Pixel coordinate grounding data:

━━━━━━━━━━

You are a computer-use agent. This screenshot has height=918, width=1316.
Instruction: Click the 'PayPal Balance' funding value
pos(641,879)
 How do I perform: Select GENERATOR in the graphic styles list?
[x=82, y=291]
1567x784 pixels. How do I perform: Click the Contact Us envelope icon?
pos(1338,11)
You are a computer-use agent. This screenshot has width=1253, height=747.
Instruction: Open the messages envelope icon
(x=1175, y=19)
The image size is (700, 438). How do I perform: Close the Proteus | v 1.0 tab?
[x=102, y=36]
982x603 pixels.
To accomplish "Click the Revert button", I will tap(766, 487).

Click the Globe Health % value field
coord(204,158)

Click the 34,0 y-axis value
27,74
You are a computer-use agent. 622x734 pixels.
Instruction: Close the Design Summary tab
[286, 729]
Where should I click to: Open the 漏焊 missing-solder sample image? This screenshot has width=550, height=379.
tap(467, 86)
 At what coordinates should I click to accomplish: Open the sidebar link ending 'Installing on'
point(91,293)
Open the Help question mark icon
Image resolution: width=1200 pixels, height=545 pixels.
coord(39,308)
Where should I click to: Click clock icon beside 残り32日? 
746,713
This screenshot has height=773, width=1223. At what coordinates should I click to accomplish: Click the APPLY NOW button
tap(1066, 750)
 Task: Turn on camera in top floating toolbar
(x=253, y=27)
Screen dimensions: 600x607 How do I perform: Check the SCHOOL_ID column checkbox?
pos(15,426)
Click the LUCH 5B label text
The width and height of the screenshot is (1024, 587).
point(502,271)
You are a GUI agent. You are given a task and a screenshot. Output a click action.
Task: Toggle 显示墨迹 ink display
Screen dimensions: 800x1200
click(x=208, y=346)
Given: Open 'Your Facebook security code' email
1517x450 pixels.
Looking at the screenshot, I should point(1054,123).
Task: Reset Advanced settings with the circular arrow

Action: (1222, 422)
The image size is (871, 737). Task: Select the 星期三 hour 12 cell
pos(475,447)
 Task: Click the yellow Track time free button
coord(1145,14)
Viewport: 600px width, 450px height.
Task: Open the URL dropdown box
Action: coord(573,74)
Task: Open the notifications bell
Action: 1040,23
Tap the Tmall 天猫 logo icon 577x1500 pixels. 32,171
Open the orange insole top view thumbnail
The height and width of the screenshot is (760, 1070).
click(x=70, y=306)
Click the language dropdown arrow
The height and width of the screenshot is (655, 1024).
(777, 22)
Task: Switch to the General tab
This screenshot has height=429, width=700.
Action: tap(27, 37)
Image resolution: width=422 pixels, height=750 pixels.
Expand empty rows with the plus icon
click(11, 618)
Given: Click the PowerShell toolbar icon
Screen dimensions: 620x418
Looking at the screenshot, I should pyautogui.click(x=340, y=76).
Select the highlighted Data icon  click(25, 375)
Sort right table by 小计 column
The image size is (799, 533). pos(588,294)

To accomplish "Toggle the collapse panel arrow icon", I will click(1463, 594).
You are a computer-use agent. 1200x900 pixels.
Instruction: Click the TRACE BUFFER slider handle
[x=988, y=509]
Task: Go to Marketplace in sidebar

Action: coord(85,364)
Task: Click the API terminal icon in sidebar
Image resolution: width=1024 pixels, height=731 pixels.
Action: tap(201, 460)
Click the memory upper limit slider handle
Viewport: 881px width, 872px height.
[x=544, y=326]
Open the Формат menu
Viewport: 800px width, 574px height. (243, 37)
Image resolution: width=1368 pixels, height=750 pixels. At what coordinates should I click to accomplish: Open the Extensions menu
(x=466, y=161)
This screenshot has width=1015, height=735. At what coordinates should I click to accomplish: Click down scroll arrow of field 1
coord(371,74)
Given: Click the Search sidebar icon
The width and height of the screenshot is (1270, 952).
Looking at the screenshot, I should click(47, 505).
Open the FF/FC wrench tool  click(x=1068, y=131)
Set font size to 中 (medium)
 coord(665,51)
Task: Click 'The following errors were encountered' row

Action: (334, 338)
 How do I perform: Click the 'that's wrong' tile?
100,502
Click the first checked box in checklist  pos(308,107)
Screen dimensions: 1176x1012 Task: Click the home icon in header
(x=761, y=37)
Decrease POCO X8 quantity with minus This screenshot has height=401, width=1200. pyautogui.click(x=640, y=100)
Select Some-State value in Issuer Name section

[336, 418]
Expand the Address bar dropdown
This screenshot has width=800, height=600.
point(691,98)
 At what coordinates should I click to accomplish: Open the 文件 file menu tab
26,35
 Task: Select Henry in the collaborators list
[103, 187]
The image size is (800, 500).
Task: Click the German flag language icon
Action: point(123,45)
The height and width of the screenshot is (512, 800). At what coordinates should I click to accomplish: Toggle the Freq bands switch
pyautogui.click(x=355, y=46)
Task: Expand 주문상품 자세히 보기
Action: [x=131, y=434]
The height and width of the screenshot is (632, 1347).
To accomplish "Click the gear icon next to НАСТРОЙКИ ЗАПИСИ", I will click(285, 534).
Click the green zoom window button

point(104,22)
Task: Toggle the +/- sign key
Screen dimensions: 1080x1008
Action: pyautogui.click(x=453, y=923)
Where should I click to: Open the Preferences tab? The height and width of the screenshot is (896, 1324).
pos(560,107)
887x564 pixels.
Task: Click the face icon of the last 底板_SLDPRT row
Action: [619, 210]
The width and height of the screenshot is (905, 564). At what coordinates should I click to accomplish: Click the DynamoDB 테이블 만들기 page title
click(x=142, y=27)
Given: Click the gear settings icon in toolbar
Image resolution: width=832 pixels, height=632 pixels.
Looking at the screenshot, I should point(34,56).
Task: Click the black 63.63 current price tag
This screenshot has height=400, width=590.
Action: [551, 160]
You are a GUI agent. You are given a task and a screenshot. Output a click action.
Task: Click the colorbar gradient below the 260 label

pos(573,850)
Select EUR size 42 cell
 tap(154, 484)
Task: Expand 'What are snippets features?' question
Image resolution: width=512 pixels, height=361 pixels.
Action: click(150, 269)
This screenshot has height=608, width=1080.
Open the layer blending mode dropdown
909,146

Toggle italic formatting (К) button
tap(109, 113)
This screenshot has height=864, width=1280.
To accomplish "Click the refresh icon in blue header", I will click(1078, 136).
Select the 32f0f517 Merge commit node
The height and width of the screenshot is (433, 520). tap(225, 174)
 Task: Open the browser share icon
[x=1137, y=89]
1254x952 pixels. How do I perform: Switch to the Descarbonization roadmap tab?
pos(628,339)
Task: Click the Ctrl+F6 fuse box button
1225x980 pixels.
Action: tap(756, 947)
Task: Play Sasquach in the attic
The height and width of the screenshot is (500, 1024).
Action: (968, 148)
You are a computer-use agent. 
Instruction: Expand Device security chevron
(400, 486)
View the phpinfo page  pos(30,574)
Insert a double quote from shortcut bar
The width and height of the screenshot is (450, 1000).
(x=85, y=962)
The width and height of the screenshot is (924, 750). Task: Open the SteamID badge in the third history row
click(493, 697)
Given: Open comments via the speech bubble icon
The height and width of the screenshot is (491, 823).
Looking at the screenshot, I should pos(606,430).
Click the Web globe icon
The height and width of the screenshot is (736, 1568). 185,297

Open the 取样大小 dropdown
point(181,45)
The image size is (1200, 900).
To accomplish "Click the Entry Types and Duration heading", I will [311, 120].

━━━━━━━━━━

Look through the entries above and quote exactly the lines from the line with "The height and width of the screenshot is (655, 1024)." to the line with "Given: Click the PowerShell toolbar icon", counting both of those lines.

Result for this task:
The height and width of the screenshot is (655, 1024).
(777, 22)
Task: Switch to the General tab
This screenshot has height=429, width=700.
Action: tap(27, 37)
Image resolution: width=422 pixels, height=750 pixels.
Expand empty rows with the plus icon
click(11, 618)
Given: Click the PowerShell toolbar icon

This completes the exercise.